Oh yeah, I did learn some stuff about speech therapy, as well.  

Sadly, Bill and Tom's conversations seemed to go nowhere.
In that short month, we had to review files, create lesson plans, write up daily SOAP notes, prepare behavioral management tools, familiarize ourselves with assessments, work in teams, work in pairs, track down our supervisors for feedback, interact with parents...oh yeah, and hang out in a room with a kid for 45 minutes while being observed through one way glass and attempting to "therapize" said child!   Actually, the kids were the least scary part of the process. 

What it feels like to be watched behind one way glass.
SLP students at a traditional graduate program will pick up 1 or 2 clients over the course of an entire semester.   There are some pros to the intensive immersion program. With Bootcamp, we were constantly under pressures of deadlines for lesson plans and treatment summaries and assessment reports.    With only 3 clients (2 of which had both group and individual therapy), I felt like I was always running around, prepping or writing paperwork.   I wondered how on earth I would manage a caseload of 50!   I didn't have the time or resources to print ideas of Pinterest, so I had to learn quickly how to use what we had in the clinic to make the most of my therapy sessions.   I had to chase down supervisors to answer questions, which I have learned is very typical of the real world.  I would rush around behind the scenes getting ready and then appear composed when I walked out that door to meet my client.  When taking over a client for a classmate, I sometimes ended up with back to back to back sessions, so I had to plan early for the entire morning.    Sometimes I desperately needed blue construction paper and all we had was green, so I had to switch gears and change my craft from the ocean to a tree!  It was crazy, hectic and busy, but very much like the average day of an SLP. 

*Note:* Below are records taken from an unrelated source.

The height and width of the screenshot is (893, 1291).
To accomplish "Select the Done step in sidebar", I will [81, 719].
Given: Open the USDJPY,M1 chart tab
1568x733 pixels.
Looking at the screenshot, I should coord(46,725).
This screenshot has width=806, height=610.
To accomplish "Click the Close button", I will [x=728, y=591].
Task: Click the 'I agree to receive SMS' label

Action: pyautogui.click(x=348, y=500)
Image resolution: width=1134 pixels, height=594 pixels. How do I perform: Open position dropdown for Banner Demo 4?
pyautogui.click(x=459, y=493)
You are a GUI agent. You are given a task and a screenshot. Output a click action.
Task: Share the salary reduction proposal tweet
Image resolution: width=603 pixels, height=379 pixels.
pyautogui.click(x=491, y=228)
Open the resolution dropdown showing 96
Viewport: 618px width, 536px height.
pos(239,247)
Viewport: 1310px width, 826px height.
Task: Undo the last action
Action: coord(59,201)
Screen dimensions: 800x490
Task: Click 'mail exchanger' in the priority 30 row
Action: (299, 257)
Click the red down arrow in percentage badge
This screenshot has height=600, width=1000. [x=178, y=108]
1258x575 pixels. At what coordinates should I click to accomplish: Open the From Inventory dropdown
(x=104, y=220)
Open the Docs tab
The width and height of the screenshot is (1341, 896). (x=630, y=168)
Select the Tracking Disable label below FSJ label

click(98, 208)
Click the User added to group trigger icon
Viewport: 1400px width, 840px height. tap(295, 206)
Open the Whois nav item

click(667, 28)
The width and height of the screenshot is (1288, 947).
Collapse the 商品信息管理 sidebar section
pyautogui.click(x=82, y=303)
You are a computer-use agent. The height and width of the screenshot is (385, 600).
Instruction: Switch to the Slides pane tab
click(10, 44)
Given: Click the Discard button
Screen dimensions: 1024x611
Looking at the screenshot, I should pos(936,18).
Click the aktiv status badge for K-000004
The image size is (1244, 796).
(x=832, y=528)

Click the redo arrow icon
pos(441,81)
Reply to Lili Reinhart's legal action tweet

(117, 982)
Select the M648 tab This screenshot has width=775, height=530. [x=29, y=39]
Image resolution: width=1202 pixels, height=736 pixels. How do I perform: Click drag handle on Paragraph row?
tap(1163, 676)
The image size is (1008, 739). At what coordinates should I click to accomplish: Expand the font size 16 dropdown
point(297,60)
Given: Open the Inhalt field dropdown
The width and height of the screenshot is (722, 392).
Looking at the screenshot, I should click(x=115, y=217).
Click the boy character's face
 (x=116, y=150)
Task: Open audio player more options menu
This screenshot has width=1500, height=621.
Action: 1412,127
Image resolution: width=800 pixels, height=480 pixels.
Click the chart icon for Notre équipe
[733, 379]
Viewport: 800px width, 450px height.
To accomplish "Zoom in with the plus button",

However, one major con to the intensive program is that we didn't really get to see much change over the course of the month.   We were just finishing up treatment plans when we needed to start working on our final summaries.  For one child, it took the whole month to get through a PLS-5 assessment (and the language sample, oral exam, hearing screen, etc) and I had no chance to work on the goals I had to write for him.    Bummer, dude!

I can't say I was totally prepared for my first externship.   First of all, each setting (I have done a public elementary school, a private speech clinic and a skilled nursing facility) has its own guidelines for paperwork, lesson planning and client contact.   Each setting has access to different materials and requires different levels of planning and creativity.   It's really been in that externship process that I have found myself as an SLP.  But I don't think a traditional campus clinic setting would have been much different.    It's really merely a taste of what's to come.  

I walked out of the Bootcamp experience like a person who just jumped into a freezing cold pool.  Shell shocked, wondering what just happened and a little embarrassed at the end results.   But some of those big hurdles had been conquered...like talking to parents, meeting a kid for the first time, overcoming a child's reluctance to speak, working with a nonverbal child.  Which gave me the confidence to jump over more hurdles in future settings. 

Or trip over the hurdles. 
Of course, now that I am externing all day and coming home to a messy house, loud kids, an empty fridge, piles of laundry and a profound lack of a hot tub...I am definitely missing Bootcamp!